Portugueses vão gastar mais dinheiro no Natal

Em média vão gastar 183 euros nas compras de Natal.

12Cerca de 183 euros é quanto os consumidores portugueses contam gastar, em média, nas compras de Natal, depois de em 2013 terem reduzido significativamente as suas despesas. Comparativamente ao ano passado, em que gastaram cerca de 114 euros, houve agora um aumento de 61%. Esta é uma das principais conclusões do mais recente estudo Observador Cetelem, que analisou as intenções de consumo para o Natal.
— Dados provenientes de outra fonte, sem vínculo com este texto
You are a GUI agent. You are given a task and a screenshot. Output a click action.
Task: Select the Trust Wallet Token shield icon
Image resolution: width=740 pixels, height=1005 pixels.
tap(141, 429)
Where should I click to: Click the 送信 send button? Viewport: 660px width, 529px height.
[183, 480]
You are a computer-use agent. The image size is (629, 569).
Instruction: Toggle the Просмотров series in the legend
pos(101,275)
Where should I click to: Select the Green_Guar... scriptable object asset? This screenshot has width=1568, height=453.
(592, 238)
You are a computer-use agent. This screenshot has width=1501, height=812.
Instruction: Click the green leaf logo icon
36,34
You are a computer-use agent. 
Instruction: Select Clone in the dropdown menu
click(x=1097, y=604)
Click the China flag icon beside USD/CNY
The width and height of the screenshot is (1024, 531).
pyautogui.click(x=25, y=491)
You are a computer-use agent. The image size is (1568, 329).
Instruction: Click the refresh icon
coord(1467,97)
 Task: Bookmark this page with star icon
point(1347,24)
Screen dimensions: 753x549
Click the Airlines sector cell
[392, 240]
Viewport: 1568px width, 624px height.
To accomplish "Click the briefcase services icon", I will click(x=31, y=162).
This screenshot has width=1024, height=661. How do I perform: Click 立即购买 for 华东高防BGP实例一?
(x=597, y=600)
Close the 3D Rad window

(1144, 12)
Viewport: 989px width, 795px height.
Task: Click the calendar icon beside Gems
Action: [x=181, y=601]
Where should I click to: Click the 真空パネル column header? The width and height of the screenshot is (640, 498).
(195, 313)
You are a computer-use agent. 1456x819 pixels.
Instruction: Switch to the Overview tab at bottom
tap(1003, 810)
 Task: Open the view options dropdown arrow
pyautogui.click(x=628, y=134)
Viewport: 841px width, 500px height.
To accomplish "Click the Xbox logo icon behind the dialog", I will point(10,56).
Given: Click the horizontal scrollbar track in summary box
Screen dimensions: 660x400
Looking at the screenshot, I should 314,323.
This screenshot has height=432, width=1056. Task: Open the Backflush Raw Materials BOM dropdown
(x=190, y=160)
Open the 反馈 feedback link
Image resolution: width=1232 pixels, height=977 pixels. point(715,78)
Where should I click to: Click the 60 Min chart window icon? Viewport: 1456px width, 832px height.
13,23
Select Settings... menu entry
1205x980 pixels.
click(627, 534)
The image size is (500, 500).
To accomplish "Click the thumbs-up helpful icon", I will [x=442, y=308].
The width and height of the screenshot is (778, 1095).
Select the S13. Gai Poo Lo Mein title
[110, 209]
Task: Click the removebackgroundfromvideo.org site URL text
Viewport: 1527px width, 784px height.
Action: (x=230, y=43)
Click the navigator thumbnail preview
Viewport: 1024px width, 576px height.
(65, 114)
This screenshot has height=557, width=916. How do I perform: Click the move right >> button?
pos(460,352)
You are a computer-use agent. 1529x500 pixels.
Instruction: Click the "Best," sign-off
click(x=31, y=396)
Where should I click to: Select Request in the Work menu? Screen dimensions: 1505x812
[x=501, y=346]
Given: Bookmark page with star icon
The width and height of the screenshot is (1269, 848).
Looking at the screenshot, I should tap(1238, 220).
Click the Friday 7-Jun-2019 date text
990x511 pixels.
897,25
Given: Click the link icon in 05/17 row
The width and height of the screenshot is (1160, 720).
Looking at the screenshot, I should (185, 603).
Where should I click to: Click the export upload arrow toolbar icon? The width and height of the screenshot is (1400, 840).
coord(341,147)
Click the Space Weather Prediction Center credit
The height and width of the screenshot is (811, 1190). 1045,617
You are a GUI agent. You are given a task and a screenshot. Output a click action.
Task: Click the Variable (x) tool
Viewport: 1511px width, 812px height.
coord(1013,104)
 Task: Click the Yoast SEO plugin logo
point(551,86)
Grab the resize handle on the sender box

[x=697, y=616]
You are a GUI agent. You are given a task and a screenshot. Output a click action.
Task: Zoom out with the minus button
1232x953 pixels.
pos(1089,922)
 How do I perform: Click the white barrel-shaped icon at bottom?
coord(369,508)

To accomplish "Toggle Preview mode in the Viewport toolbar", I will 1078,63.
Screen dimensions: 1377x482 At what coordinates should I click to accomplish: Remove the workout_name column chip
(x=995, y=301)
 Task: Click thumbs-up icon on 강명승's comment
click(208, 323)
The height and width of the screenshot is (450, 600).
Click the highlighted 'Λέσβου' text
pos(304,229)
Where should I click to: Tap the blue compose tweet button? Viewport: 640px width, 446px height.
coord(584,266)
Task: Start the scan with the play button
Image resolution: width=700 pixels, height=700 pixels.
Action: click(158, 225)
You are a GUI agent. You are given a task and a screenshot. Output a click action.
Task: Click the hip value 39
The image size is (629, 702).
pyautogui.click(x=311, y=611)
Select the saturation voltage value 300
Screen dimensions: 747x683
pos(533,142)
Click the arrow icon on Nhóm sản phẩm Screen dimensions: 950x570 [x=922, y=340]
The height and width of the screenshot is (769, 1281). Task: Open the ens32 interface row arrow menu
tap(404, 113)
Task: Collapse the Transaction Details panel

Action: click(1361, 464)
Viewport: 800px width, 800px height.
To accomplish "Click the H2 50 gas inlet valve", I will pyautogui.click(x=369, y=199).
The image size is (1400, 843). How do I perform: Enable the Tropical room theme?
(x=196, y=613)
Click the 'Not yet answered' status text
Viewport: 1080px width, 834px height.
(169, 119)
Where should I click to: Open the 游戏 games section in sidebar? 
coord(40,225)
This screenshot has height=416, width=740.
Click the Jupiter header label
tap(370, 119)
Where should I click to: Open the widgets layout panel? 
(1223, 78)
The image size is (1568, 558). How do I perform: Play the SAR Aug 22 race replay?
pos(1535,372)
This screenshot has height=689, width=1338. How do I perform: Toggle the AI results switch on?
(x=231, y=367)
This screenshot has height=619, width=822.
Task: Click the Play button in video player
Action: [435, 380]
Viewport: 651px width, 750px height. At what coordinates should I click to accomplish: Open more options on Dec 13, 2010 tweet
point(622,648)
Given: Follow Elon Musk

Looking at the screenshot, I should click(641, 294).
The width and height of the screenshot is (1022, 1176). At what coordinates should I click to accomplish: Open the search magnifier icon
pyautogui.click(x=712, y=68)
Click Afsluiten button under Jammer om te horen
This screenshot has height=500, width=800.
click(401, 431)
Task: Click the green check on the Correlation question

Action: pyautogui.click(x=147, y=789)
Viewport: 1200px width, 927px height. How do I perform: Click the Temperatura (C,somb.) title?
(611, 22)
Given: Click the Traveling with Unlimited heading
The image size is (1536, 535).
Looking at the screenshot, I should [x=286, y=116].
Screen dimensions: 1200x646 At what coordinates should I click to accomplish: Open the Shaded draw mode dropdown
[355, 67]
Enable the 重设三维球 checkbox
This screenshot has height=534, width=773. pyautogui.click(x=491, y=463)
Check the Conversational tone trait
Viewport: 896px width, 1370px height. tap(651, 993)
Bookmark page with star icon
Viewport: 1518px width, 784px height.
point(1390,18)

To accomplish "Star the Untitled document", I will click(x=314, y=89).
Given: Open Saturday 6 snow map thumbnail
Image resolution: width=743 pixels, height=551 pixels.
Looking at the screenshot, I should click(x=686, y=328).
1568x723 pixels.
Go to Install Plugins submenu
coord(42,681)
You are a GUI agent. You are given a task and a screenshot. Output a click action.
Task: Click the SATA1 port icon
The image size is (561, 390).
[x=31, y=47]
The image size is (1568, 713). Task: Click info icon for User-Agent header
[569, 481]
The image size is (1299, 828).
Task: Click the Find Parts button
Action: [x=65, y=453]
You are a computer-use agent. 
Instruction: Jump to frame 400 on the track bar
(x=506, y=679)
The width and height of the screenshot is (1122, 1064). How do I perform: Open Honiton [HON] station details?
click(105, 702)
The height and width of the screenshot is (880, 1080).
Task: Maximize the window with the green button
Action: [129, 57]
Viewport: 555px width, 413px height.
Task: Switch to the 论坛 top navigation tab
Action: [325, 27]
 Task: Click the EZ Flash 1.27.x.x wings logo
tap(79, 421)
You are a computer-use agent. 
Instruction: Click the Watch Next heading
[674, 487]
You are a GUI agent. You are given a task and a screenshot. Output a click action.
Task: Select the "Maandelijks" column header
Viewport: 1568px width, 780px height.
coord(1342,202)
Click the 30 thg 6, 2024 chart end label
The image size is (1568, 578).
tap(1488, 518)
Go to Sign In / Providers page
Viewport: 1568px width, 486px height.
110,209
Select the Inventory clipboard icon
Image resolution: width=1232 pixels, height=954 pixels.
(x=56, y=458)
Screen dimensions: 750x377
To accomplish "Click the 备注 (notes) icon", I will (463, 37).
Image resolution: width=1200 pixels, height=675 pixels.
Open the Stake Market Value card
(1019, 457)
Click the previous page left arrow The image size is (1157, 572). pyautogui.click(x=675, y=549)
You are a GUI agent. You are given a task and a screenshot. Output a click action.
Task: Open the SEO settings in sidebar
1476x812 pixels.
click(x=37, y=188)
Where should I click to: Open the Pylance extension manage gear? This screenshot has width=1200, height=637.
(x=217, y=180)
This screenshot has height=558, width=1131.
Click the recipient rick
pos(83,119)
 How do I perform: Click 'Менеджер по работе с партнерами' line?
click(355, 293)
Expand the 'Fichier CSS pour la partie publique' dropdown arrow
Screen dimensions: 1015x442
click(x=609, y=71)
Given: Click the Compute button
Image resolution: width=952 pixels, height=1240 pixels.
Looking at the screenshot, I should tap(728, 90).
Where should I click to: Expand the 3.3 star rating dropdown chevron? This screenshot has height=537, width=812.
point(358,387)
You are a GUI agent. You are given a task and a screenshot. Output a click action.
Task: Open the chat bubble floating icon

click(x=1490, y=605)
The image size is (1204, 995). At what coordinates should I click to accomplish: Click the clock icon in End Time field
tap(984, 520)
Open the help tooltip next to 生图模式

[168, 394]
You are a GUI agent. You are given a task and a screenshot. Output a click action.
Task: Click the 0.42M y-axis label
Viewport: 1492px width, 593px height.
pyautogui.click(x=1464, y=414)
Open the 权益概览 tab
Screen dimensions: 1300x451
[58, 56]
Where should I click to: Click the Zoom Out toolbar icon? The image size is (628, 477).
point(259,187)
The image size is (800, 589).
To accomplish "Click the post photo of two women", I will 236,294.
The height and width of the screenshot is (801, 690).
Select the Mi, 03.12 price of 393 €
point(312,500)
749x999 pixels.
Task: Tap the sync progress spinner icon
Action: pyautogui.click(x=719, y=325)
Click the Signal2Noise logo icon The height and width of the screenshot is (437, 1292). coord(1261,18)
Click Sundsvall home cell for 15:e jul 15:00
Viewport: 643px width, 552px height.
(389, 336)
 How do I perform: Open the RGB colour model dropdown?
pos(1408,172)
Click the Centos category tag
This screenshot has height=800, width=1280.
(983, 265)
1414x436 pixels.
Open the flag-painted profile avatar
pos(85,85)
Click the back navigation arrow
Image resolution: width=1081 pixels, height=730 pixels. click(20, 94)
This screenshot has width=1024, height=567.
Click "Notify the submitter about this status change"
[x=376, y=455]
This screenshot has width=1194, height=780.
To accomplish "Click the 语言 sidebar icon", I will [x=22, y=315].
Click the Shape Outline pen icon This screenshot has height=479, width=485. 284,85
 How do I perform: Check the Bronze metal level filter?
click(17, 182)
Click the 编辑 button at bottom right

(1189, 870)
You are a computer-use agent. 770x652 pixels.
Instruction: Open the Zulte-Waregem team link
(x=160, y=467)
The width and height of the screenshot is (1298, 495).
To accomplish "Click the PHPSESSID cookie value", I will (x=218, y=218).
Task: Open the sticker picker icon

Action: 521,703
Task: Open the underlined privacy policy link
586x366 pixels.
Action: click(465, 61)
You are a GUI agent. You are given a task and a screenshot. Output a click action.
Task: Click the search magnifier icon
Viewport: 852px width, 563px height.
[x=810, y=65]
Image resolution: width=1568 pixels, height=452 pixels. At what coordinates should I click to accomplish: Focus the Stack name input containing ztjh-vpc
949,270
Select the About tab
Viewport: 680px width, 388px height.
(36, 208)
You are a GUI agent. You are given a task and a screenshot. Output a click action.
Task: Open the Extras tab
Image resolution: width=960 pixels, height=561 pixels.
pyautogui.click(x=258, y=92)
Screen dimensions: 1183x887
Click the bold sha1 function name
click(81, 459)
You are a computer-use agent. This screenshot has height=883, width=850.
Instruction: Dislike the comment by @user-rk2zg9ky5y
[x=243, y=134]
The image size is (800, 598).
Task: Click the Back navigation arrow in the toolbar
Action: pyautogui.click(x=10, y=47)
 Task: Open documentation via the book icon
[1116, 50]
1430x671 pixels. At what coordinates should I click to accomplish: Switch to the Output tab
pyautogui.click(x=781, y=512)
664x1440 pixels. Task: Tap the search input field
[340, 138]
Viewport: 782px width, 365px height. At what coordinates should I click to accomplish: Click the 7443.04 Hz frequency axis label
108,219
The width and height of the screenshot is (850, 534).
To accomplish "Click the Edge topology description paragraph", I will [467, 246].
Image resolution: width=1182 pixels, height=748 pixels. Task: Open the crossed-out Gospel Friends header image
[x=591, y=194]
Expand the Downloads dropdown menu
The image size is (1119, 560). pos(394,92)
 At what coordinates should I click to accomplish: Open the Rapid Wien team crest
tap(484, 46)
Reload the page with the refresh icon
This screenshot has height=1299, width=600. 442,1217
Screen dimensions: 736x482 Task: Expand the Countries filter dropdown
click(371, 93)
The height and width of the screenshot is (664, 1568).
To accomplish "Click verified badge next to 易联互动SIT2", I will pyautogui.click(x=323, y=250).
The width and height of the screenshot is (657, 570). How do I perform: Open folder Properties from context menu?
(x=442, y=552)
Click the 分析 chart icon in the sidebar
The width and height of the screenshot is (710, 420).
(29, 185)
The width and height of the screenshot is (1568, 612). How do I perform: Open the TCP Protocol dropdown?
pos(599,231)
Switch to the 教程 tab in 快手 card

Em 2013, 50% dos portugueses tinham a intenção de gastar menos face ao ano anterior, percentagem que desceu agora para os 15%. Este ano, a maioria dos inquiridos (71%) perceciona gastar o mesmo em presentes de Natal que no ano passado e 5% dos consumidores admitem mesmo gastar mais.

O estudo revela ainda que os portugueses que mais tencionam baixar os gastos comparativamente ao ano anterior situam-se na faixa etária dos 25 aos 34 anos (17%), enquanto que, os que prevêem gastar mais têm entre 35 e 44 anos (7%). Na análise por regiões, o Porto surge como a região com mais intenções de reduzir os gastos com o Natal (25%), seguido de muito perto por Lisboa (24%). Já a região Sul é aquela que apresenta mais intenções de aumentar as despesas (14%).

Apesar de ter aumentado o valor total a gastar, o valor de cada presente diminuiu ligeiramente. O preço do presente mais barato passou dos 19 euros para os 16 euros, enquanto o do presente mais caro desceu dos 34 euros para os 33 euros. Já o gasto médio por pessoa situa-se agora nos 37 euros, acima do que se registou em 2013, altura em que estava nos 29 euros.

«Comparativamente a 2013, ano em que os portugueses reduziram significativamente os gastos com as compras de Natal, os consumidores mostram-se agora mais otimistas. Os portugueses vão ser mais generosos neste Natal, sinal de que a confiança dos consumidores pode finalmente estar a recuperar», afirma Diogo Lopes Pereira, diretor de marketing do Cetelem.  

Este estudo foi desenvolvido em colaboração com a Nielsen, tendo sido realizados 600 inquéritos, a indivíduos de Portugal continental, de ambos os sexos, com idades compreendidas entre os 18 e os 65 anos, entre os dias 30 de setembro e 2 de outubro de 2014. O erro máximo é de +4.0 para um intervalo de confiança de 95%.